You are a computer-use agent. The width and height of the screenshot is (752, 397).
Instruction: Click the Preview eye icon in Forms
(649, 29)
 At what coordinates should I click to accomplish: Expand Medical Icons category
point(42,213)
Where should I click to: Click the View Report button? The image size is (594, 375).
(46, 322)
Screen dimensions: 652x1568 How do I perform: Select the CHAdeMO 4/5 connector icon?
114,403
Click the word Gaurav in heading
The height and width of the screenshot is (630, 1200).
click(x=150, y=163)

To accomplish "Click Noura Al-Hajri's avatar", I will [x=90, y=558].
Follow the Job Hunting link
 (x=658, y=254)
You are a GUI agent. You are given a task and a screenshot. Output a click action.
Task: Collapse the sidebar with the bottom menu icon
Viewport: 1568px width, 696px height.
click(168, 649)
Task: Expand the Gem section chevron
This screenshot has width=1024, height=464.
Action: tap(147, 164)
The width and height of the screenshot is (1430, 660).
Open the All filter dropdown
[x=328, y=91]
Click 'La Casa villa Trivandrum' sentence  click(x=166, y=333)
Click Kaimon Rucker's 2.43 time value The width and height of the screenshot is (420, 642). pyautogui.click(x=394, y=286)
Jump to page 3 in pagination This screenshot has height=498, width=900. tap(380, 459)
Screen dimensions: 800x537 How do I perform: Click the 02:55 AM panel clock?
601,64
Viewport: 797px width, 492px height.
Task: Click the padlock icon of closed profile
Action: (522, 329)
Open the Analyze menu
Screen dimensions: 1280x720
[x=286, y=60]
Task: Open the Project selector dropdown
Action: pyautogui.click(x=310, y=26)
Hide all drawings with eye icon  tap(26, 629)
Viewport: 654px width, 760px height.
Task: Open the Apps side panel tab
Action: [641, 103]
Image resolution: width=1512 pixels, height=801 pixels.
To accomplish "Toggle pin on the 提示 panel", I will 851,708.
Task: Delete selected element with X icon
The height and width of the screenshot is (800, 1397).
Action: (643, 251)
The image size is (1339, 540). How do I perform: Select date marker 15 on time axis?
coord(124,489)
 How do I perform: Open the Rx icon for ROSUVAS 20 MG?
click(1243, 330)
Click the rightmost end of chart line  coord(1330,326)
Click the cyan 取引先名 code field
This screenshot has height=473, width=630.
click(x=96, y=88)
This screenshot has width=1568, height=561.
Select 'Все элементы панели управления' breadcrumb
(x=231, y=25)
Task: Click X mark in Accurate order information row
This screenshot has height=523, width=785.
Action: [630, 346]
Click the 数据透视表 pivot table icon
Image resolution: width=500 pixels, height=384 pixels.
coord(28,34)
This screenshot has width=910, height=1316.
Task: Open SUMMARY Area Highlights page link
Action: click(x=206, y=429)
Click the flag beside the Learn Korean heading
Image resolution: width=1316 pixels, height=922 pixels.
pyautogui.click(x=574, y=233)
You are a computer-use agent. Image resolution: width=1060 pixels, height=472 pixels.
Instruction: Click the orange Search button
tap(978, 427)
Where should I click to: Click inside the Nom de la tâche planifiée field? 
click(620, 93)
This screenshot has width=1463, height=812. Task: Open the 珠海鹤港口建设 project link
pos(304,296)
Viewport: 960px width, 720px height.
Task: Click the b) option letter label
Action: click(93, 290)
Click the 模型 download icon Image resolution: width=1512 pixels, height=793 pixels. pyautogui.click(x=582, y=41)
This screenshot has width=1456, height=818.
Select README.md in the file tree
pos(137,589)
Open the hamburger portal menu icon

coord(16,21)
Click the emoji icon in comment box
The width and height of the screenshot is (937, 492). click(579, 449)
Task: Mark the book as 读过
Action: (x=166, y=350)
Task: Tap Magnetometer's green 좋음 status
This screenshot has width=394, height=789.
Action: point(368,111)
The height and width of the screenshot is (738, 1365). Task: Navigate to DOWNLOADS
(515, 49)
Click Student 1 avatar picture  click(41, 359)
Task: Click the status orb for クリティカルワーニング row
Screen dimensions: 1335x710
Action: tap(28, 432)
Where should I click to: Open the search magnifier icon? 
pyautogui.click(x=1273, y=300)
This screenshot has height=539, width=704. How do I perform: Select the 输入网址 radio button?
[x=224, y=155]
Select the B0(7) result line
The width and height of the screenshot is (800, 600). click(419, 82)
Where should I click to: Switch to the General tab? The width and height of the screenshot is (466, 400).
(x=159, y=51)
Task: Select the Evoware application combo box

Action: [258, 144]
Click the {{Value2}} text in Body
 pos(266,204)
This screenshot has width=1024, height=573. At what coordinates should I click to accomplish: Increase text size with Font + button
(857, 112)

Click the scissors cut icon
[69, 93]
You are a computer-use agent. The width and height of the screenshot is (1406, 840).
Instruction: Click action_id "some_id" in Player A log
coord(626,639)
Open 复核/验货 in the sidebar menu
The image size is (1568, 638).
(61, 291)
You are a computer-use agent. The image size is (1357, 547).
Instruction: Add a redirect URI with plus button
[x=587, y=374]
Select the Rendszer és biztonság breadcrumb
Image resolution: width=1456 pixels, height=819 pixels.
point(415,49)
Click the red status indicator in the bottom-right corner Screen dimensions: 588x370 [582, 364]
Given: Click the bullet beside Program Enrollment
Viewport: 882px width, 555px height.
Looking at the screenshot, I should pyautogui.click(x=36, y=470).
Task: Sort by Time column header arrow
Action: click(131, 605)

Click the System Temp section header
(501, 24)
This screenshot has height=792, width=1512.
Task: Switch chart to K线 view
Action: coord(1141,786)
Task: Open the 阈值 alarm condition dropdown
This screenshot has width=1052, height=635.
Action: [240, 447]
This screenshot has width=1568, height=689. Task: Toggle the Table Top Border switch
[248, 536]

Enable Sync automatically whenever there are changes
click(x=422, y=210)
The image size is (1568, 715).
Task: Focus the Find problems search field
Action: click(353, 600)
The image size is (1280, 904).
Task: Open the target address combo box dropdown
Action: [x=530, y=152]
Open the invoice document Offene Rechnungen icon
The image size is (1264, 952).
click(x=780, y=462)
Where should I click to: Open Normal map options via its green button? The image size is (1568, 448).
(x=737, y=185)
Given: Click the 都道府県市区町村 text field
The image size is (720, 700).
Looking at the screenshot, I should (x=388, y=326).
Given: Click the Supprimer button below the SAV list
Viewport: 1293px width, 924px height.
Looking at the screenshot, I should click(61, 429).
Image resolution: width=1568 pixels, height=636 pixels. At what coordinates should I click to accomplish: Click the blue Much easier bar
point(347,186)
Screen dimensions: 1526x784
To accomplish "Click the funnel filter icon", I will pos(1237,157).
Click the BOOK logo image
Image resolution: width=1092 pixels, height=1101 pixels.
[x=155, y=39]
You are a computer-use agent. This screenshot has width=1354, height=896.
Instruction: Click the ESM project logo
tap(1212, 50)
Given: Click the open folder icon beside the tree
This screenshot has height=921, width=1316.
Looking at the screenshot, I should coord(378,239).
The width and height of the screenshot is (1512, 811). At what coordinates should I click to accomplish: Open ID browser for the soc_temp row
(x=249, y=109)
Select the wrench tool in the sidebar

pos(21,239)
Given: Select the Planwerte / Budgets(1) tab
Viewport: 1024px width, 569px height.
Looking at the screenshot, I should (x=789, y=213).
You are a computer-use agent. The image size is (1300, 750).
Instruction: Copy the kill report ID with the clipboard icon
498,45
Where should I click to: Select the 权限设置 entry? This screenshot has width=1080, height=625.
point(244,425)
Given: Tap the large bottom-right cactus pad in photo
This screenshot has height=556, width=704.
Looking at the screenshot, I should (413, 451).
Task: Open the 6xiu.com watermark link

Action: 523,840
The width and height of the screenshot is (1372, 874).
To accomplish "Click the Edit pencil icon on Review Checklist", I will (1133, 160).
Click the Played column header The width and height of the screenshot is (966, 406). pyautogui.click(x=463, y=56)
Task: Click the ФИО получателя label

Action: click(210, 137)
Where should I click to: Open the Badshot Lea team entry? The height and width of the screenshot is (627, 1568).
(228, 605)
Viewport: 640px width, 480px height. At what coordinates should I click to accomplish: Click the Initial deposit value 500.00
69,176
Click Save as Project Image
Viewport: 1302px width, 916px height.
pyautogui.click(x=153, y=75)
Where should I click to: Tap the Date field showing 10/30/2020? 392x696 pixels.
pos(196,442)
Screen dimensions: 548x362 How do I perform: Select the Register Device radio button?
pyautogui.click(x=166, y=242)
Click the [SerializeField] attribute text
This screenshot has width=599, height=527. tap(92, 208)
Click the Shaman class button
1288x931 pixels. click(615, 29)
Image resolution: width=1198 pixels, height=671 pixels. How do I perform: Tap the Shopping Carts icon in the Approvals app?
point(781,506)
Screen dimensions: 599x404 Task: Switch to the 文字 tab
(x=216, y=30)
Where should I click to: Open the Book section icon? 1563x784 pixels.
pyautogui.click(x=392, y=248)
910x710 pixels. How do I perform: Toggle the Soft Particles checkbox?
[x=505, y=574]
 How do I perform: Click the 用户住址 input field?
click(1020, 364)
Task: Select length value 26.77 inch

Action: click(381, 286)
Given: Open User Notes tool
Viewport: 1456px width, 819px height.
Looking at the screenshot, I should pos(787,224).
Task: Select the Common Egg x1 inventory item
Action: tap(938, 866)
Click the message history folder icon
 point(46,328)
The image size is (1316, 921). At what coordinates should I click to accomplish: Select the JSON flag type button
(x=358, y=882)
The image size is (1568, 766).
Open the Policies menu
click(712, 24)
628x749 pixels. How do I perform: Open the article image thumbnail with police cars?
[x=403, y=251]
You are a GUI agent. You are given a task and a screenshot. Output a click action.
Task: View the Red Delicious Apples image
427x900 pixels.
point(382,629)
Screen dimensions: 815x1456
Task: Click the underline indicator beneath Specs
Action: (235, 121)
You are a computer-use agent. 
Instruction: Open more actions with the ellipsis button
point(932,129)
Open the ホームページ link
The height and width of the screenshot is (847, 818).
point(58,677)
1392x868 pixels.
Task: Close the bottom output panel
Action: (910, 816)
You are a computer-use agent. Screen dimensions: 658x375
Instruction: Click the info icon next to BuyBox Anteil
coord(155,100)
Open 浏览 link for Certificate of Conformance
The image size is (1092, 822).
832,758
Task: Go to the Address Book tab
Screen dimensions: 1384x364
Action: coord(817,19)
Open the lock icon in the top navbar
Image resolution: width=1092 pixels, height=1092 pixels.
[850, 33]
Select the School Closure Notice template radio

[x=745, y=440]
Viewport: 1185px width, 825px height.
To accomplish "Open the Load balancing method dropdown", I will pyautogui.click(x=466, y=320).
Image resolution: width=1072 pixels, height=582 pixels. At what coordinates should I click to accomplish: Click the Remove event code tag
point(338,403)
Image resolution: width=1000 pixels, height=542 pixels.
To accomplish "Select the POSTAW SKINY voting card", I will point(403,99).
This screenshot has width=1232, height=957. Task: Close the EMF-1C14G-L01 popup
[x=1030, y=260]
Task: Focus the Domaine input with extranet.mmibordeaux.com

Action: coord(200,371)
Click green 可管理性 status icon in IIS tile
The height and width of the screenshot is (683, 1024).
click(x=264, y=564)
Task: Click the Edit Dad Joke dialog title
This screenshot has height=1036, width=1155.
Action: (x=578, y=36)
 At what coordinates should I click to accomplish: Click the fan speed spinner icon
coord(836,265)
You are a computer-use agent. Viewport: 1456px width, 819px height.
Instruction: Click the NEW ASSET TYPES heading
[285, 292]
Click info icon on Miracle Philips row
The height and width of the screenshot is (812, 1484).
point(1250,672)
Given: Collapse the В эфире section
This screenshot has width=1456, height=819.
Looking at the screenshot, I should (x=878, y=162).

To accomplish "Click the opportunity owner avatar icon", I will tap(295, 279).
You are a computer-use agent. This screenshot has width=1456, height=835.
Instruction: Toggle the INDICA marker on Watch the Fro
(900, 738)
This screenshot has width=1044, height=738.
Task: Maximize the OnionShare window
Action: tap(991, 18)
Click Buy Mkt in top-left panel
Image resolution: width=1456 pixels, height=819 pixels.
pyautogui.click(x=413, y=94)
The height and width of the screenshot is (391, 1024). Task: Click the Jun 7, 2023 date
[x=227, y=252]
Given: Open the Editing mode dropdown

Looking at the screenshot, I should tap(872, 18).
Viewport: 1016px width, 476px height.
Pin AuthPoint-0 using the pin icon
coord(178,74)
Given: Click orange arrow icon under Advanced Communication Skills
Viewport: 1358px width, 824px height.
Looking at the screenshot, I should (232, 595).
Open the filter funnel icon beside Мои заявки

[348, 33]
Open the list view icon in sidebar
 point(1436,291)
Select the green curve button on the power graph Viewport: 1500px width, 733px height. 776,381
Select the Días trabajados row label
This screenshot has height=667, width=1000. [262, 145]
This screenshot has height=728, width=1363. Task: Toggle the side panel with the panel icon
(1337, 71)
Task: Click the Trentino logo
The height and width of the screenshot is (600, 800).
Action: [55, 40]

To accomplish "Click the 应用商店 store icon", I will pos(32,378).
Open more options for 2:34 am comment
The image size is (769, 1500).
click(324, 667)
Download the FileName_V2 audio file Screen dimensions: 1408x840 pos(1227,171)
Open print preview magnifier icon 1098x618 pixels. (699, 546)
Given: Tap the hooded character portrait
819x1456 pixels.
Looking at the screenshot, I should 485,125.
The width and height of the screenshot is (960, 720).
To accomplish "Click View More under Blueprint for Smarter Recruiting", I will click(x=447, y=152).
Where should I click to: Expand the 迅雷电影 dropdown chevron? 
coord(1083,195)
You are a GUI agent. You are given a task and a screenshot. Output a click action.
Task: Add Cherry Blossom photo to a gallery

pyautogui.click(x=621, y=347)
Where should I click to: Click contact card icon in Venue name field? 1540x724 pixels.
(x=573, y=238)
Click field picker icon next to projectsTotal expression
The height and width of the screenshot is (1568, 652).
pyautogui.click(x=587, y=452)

Exercise details: Arrange the items as a numbered list, leaving out any blank lines. Begin at the line that contains "Open the ホームページ link" and stop after the line that contains "Action: (910, 816)".

Task response:
1. Open the ホームページ link
2. The height and width of the screenshot is (847, 818).
3. point(58,677)
4. 1392x868 pixels.
5. Task: Close the bottom output panel
6. Action: (910, 816)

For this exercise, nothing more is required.